Alargamento da faixa de areia: que mais resolva do que cause

Os passos mais decisivos do processo de alargamento da faixa de areia da Praia Central de Balneário Camboriú foram atingidos pelo prefeito Fabrício Oliveira: a LAP (Licença Ambiental Prévia) e a alocação dos recursos iniciais (R$ 85 milhões), devidamente aprovados pela Câmara de Vereadores, mediante financiamento bancário a longo prazo.

Há quem, na oposição, encontre espaço para criticar a "demora" do cumprimento da promessa, assumida pelo prefeito desde o início de sua gestão, há pouco mais de dois anos. A memória histórica, contudo, fragiliza a crítica: há 30 anos, todos os prefeitos, todos reeleitos em seus mandatos, tinham como programa de governo o alargamento da faixa de areia da Praia Central. Por isso, em 2001, tivemos o plebiscito (discutido e discutível por sua expressão percentual de participação popular, mas não irregular e nem ilegal). Antes disso e depois, as discussões foram intensas, com repetidas manifestações sobre o assunto, parecendo, em muitos momentos, ser inevitável o seu início. E nesse tempo todo ficou só na conversa, com menor ou maior grau de interesse ou confiança. Não saiu e, cá pra nós, esteve sempre muito longe, pois carecia do essencial, justamente licença e recurso efetivo.

Sobre o futuro da praia, com o alargamento, ainda se discute e se discutirá muito, em meio a naturais objeções absurdas e outras nem tanto, seja no sentido da sua oportunidade, seja em relação às intervenções sociais e econômicas a se refletirem a partir da obra. 

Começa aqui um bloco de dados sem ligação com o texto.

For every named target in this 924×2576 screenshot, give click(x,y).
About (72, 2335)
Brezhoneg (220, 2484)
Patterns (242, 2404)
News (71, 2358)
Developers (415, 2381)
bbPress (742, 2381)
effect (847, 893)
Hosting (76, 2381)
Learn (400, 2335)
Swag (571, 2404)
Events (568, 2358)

De fato, a repaginação da orla, com criação de espaços esportivos e de lazer, além da "higienização" visual e abertura de novas formas de tráfego e segurança de pedestres, ciclistas e motoristas - como pista exclusiva para coletivos e pistas de atletismo e ciclovia exclusiva. A intenção anunciada é de reduzir drasticamente o número de quiosques, modernizando-os e também das famigeradas e inconvenientes (pelo seu excesso absurdo) tendas de churros e milhos, onde também se comercializa, sem controle, aluguéis de cadeiras e guarda-sóis, muitos de forma abusiva e invasiva, ante falhas permanentes de fiscalização.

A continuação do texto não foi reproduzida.